China is trying to manage their economy towards a consumer-driven model from one more dependent on real estate, new factories and other credit-fueled projects. Relying on the Chinese consumer means a slower yet more reliable pattern of economic growth. As the second largest economy in the world there will be hiccups in China’s transition, and it is these hiccups that the world is eying. Still investors should remember that (per World Bank forecasts) GDP growth in China for 2015 ranks #15 out of 175 countries at 7.1% as compared to the U.S. at #105 with 2.4%.
The latest occurrence to capture the market’s attention is a devaluation of the Chinese currency (Yuan) starting on Tuesday, August 11 which as of the close on Wednesday, August 12 had gone from 6.210 Yuan per one U.S. dollar to 6.387, or a 2.5% decline. The Peoples Bank of China has worked diligently for the last 20 years to manage the Yuan to be stable, or even strong, relative to the U.S. dollar. In fact the Yuan has appreciated 15% versus the dollar since 2008, and our government has been very critical of the Chinese for not letting their currency appreciate at a faster rate than that. This currency strength attracted foreign investment to China, but made life hard for Chinese exporters because their goods became more expensive on world markets. Imagine you (in the U.S.) are purchasing a product from China that has gone up in price 15% since 2008, simply due to currency – you are likely to find a less expensive substitute from Europe or Japan where currencies have declined versus the U.S. dollar.
There are many layers to this issue, but let’s address just two:
- Should the long-term investor have any meaningful allocation to China and other emerging economies, especially where currency issues add to volatility? We believe the answer is absolutely YES and the reason is primarily to participate in the higher level of economic growth this region has when compared to the more developed world. Further, both dividend yield (at 2.7% for MSCI Emerging Country Index versus 2% for S&P 500) and price/earnings ratio (at 11 for MSCI Emerging Country Index and 16 for S&P 500) signal attractive valuation today and the opportunity for future gains in emerging markets.
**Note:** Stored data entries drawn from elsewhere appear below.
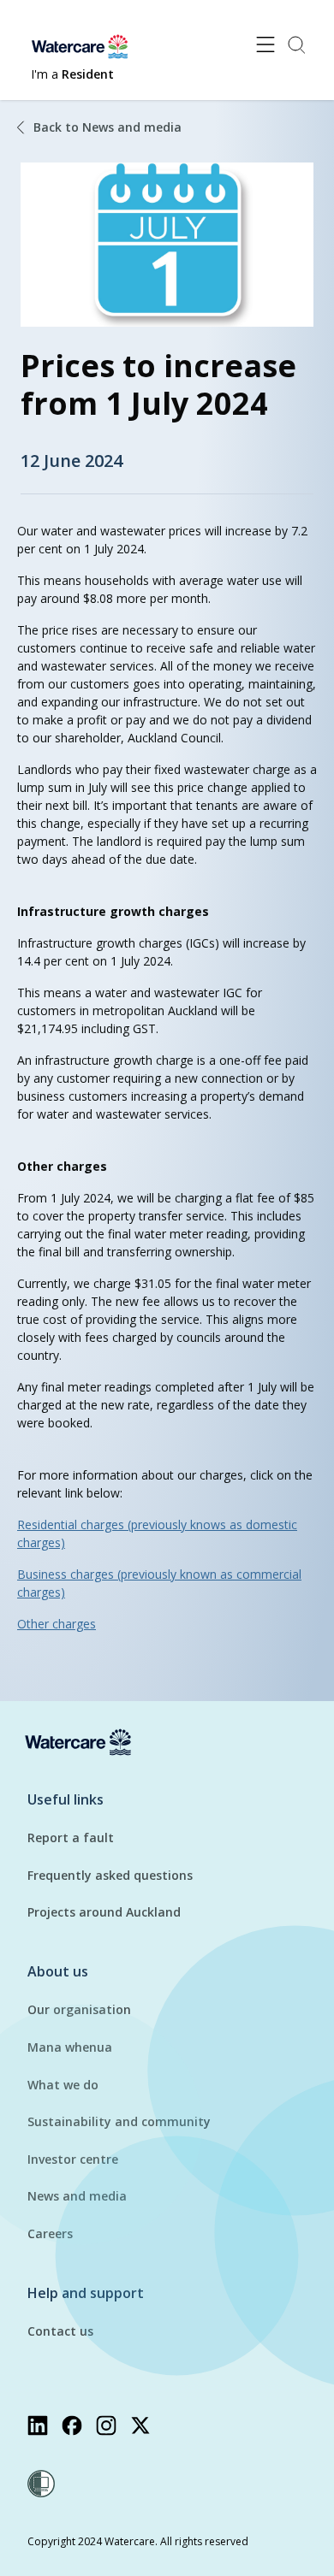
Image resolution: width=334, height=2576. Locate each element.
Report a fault (70, 1837)
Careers (50, 2233)
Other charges (56, 1624)
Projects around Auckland (104, 1912)
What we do (62, 2085)
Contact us (60, 2331)
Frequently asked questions (110, 1875)
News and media (77, 2196)
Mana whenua (69, 2047)
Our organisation (79, 2009)
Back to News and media (107, 127)
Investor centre (72, 2159)
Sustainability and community (119, 2121)
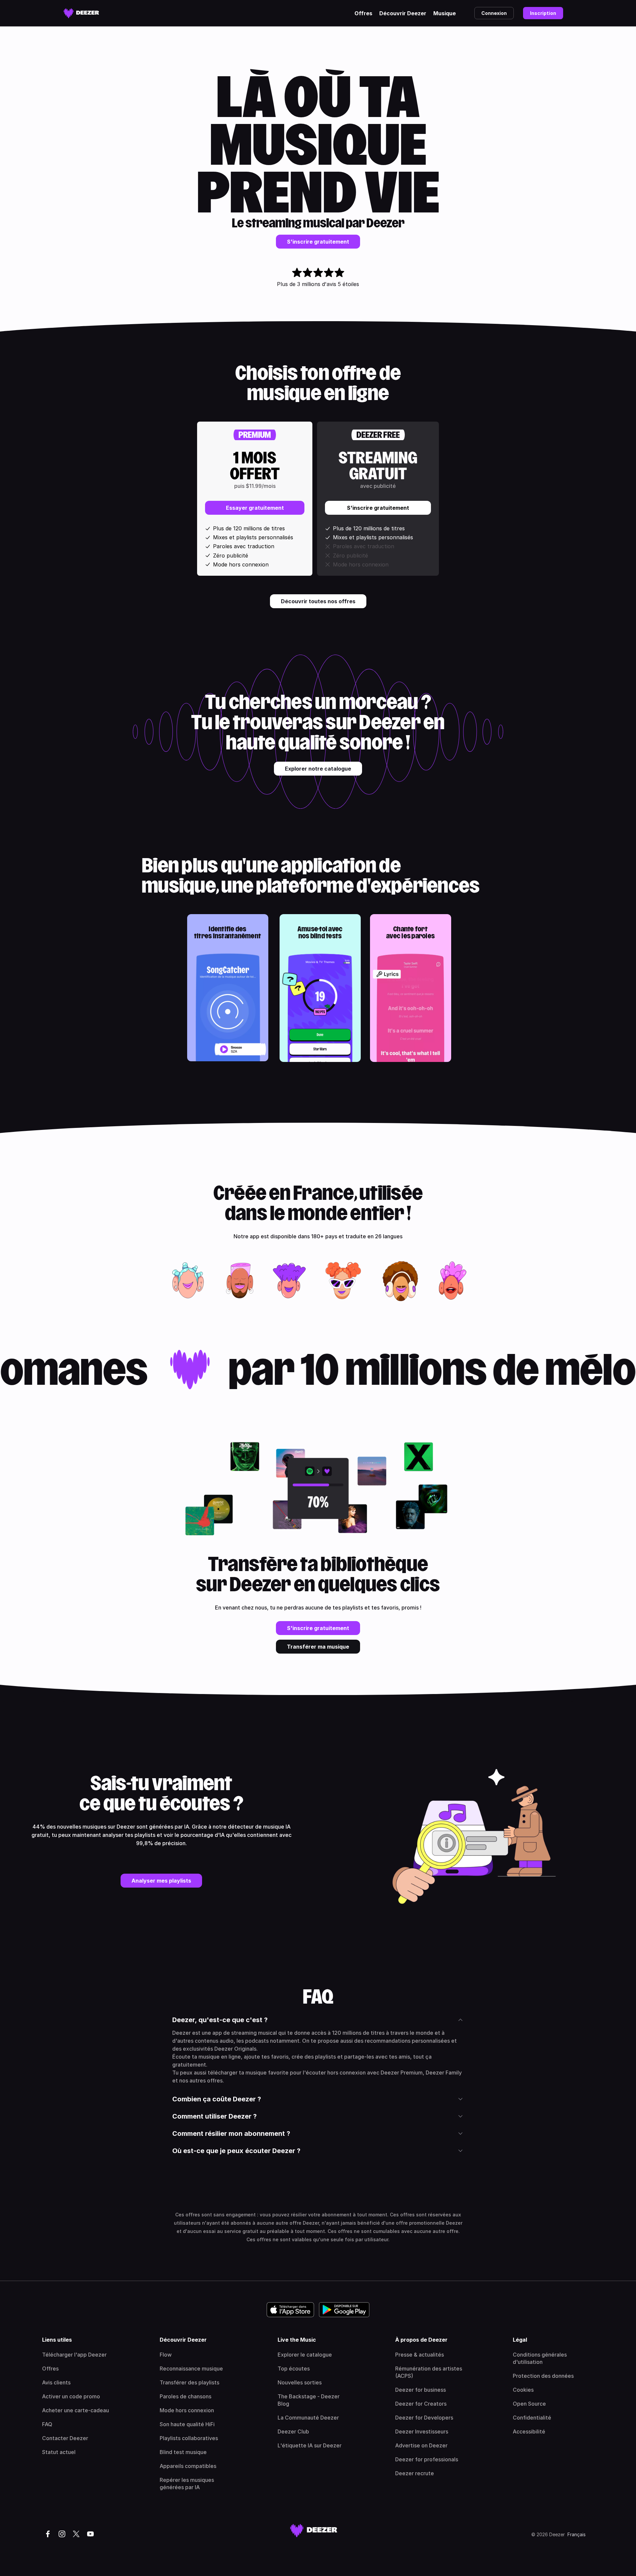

- Should the long-term investor have any allocation to commodities, given that worldwide concerns about China growth (among other matters) have commodities trading at multi-year lows? We believe the answer varies, but those investors willing to take a tactical approach that could take 3 to 5 years to pay-off are likely to be rewarded when commodities recover. In particular we like North American energy related opportunities for this allocation.
As we see sell-offs in emerging markets (which could well accelerate in the near-term) and in commodities, we are somewhat reminded of the 2008-2009 credit crisis when nervous investors sold risk assets of all types pushing prices down to incredibly low levels. With hindsight, we now know that event represented a great buying opportunity. As many line-up to favor one side of the trade (low yielding bonds and highly valued U.S. stocks) we prefer a meaningful allocation to the other side of the trade. It may mean more portfolio volatility, but we believe that exposure to volatility will be rewarded over the long-term and that is the time horizon for which we’re investing.
These current events are complex and ever changing. You are wise to work with a team of experienced professionals to help you make wise decisions today and in the future.